I do sometimes talk about drugs I've found useful but you can find drug information all over the place.  You mostly can't find solid information on what interests me: How do you live with x issue so as to minimize need for medical stuff like drugs and surgeries so you can be healthy?

In spite of study after study after study saying "Diet and lifestyle are major factors in all deadly conditions." people will openly mock you if you want to know how to eat and live to start walking back ANY serious medical condition. 

My political views and ideas on what makes sense politically boils down to looking to treat ALL people with a certain baseline respect for bodily autonomy as a means to promote health of individuals and bigger picture health at the societal level and into the future.

I loathe politics. I don't really understand it and it's nothing I really want to tangle with.

I'm interested in social stuff generally and my medical situation has fostered a keen interest in health topics and I would like to naively believe you can be interested in social stuff and health topics and stay the hell out of politics entirely but that's just not realistic. 

Politics should end where my private choices begin about diet and lifestyle in the interest of pursuing good health but people don't want to do that.
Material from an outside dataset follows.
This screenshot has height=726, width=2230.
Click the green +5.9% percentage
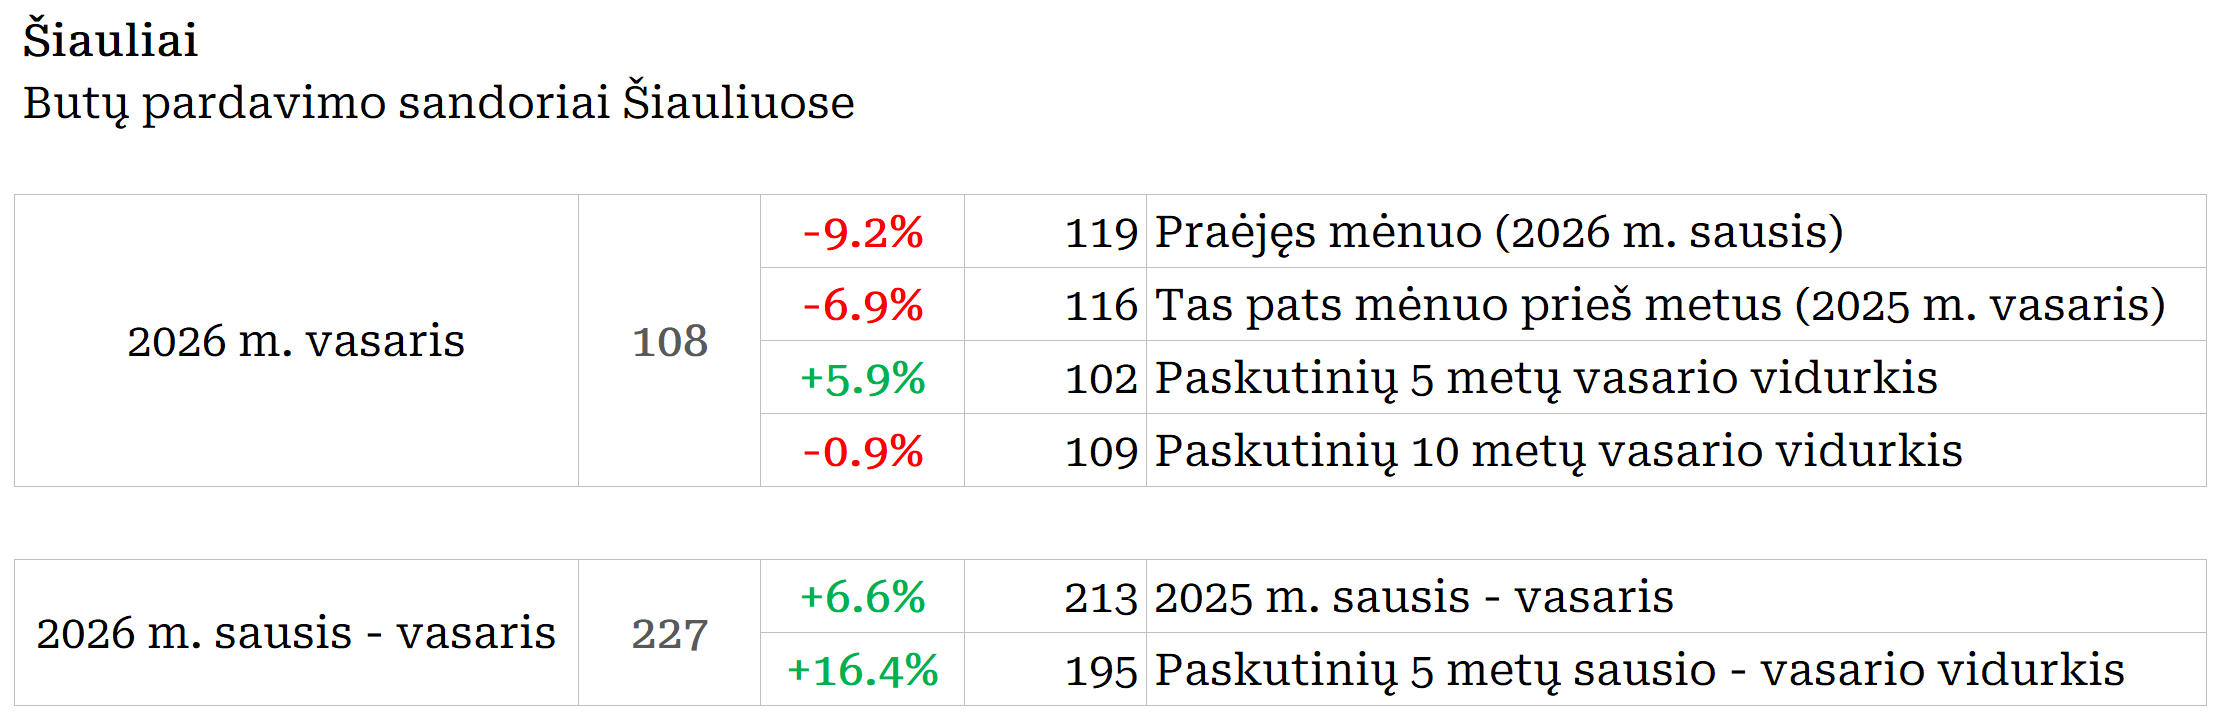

I'm celibate for medical reasons.  If I'm not sharing germs and not at risk of pregnancy, what do you care what I do in the interest of germ control to make my life better?

Unfortunately, people are stupid and assholes and on any topic that has anything vaguely to do with sex, including gender identity,  people just can't butt the hell out and say "Not my business. It's your body and your life and you're not hurting anyone. So you do you and I shall keep my trap shut."
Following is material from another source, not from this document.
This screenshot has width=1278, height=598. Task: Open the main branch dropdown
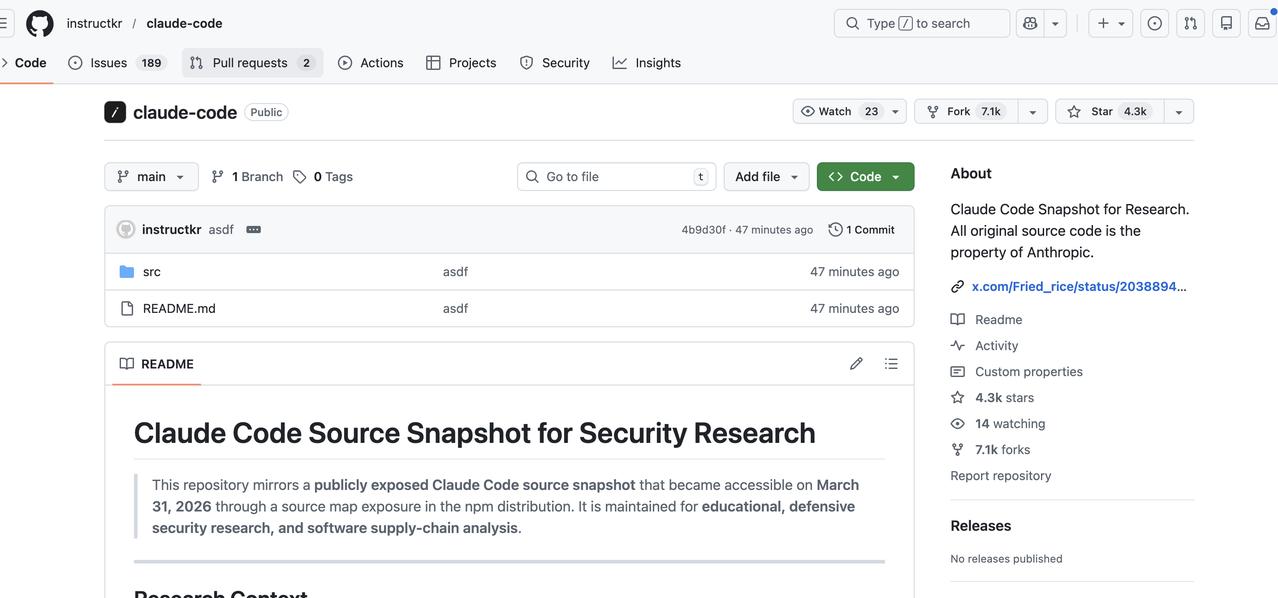[151, 177]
There's some actual legitimate reasons for that. We have the phrase rape culture because establishing social norms fosters various outcomes, so people get all up in arms about any change having to do with sex or gender because heternormative culture is the default the world over and arises from a long history of subsistence cultures.

I have come to believe that heternormative culture actually fosters subsistence culture and makes it difficult to escape a pattern where we all must run faster to stay in place no matter how much things improve in terms of agricultural productivity, medical advances etc.

Politics is apparently social stuff with an agenda. It's social stuff plus an exercise in power.

And talking about this particular health subject happens to be an exercise in power with an agenda whether I like it or not. Since I don't intend to cave, I need to be prepared to defend my turf here, too bad so sad I think you buttheads are in the wrong and I'm engaged in innocent activity. 

It's you rapey bastards defending heternormative culture and rape culture who are morally in the wrong for objecting to a woman wanting to support herself financially because my medical situation makes whoring myself out -- even to one man and politely calling it marriage -- a death sentence and it's rapey bastards hellbent on preserving stupid social norms who have a giant cow about trans anything because they desperately want to preserve something they feel "works for them" and never mind the overwhelming evidence it's really not working well for anyone, not even the rich men who generally sit at the top of this Lord of the Flies giant pile of doo doo.

TLDR: This is a health site focused on an interest in an intersection between hormones and health topics that are mostly trans related. 

That's MY interest. All this other crap is unfortunate happenstance from being an earthbound human, like it or not, and I mostly don't like it, to be honest.